What you have to do:
What lines below include the word "axis"? Copy each one.

Record set:
◆ ◆ ◆ ◆ ◆

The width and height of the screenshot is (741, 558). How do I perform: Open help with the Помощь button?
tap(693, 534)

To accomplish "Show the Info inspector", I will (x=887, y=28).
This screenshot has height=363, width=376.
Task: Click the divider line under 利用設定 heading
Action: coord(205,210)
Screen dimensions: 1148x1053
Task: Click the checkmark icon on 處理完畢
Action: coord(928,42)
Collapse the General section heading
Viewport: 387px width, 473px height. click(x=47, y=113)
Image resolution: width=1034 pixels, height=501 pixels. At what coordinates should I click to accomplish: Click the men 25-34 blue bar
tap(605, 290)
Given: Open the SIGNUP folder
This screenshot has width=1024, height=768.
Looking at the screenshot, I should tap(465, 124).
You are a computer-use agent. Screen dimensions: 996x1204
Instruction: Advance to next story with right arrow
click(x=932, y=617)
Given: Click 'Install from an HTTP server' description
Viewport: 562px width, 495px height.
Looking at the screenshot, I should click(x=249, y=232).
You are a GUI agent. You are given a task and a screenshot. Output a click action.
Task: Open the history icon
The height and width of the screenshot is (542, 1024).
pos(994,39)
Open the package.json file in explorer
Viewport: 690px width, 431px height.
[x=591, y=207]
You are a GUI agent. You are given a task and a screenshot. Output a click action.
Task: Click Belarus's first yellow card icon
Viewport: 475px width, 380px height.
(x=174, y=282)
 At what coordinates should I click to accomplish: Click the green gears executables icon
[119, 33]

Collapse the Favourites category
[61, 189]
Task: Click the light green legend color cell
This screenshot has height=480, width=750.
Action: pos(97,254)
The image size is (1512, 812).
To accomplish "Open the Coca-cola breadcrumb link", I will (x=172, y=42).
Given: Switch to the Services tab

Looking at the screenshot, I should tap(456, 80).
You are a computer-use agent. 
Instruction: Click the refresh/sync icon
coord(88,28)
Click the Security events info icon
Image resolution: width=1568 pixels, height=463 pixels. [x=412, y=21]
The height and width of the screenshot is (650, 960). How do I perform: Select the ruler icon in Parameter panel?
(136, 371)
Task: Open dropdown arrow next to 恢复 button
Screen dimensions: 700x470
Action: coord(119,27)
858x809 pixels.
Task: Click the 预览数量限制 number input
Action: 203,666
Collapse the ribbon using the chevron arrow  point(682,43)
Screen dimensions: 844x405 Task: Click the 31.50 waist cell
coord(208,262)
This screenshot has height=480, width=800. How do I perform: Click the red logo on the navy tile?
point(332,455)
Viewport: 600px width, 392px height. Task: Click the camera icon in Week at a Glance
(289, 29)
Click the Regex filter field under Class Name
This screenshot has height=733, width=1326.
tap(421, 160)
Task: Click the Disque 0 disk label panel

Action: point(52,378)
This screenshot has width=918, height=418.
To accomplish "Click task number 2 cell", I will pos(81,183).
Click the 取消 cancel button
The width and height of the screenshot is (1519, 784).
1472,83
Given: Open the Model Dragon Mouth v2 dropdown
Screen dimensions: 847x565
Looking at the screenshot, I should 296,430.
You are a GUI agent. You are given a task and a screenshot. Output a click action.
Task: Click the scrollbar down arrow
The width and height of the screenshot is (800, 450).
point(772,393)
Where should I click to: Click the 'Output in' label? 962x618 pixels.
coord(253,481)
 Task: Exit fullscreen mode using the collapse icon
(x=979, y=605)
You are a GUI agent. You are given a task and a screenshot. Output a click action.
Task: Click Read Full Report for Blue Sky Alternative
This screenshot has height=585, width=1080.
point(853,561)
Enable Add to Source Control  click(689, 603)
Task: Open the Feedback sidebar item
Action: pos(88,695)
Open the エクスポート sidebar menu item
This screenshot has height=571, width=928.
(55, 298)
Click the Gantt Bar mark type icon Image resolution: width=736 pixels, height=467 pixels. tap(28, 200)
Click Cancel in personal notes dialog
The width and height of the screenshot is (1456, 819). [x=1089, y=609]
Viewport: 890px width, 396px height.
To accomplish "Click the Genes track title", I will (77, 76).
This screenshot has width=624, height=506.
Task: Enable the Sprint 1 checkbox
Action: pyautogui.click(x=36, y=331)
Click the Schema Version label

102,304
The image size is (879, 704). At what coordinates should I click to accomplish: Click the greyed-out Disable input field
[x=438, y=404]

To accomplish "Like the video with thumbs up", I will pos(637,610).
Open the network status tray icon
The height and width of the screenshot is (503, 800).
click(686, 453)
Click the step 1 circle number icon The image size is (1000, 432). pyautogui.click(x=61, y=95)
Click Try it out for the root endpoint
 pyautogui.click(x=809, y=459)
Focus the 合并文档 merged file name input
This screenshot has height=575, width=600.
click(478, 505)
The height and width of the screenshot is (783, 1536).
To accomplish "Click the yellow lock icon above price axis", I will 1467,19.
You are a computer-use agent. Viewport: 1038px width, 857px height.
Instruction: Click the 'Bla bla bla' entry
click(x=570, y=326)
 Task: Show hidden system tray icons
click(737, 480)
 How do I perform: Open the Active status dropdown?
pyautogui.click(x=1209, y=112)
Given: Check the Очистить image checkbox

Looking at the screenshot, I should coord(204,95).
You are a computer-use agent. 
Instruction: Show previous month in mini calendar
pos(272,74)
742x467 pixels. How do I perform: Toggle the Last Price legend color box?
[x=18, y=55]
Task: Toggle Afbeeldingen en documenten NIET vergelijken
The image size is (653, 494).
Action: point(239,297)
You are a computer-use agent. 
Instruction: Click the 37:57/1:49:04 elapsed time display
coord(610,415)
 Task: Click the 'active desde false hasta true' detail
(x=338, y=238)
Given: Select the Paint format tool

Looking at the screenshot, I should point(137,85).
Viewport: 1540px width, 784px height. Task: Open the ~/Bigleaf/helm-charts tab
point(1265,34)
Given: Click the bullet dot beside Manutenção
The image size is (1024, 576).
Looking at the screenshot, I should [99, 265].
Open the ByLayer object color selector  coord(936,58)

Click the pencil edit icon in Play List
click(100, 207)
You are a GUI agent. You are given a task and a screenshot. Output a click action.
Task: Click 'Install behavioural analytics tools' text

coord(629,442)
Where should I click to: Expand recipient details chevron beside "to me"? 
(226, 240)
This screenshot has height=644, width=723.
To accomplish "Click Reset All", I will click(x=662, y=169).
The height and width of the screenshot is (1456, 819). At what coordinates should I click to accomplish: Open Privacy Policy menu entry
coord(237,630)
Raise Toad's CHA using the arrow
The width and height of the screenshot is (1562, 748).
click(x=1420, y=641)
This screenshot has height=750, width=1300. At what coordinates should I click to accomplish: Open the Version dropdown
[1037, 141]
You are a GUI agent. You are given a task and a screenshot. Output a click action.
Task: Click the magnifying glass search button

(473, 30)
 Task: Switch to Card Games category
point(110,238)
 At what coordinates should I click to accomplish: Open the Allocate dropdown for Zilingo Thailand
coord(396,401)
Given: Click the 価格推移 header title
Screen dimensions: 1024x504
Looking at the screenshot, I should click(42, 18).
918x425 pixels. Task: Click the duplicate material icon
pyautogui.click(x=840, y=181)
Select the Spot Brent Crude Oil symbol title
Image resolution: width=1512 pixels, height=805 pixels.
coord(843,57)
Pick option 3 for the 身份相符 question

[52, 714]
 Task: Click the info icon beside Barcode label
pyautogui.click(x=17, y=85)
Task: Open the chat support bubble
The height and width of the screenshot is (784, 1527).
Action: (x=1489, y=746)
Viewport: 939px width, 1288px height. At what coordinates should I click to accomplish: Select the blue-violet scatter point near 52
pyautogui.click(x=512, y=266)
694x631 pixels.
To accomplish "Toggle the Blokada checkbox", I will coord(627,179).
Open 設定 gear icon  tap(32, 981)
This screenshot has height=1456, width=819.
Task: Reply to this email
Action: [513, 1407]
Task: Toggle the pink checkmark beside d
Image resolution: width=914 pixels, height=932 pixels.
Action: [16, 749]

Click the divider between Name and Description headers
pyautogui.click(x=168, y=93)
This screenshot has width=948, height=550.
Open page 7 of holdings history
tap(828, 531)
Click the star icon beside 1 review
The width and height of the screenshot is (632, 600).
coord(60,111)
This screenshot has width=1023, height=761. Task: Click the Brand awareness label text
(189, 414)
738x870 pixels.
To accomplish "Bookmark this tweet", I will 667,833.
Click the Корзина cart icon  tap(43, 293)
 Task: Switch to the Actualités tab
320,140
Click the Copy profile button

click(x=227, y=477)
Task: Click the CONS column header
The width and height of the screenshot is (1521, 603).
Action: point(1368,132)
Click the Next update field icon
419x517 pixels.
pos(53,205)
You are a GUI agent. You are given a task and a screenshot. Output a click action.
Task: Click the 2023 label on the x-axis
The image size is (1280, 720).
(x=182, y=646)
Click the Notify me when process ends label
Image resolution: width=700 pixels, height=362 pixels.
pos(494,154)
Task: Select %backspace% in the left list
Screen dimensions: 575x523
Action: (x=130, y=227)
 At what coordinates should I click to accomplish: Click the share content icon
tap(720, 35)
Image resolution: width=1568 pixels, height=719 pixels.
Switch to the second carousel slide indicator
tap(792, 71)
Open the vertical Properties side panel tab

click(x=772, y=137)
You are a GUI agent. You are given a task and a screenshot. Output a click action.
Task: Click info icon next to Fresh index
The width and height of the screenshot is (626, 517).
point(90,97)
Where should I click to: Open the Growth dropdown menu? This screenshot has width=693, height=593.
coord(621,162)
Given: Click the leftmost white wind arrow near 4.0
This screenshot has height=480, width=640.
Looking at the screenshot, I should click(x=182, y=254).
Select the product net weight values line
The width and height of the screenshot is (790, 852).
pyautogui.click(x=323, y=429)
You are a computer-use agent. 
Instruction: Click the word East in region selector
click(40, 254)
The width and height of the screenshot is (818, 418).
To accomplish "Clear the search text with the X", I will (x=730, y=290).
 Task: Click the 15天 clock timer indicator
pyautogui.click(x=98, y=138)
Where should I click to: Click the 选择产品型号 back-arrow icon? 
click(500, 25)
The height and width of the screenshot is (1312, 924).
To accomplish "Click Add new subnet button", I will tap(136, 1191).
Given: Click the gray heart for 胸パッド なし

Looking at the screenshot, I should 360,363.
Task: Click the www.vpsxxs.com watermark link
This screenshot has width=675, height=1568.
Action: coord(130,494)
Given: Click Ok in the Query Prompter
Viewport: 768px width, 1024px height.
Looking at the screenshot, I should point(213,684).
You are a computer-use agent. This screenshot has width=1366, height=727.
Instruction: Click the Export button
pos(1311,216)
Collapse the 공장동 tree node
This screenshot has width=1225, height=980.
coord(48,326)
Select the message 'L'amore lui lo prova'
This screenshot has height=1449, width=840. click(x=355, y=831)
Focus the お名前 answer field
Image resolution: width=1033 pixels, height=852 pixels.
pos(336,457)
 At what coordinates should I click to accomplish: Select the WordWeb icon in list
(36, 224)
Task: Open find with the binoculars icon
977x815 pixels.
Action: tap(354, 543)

◆ ◆ ◆ ◆ ◆

Response area:
To accomplish "Click the yellow lock icon above price axis", I will 1467,19.
Task: Click the 2023 label on the x-axis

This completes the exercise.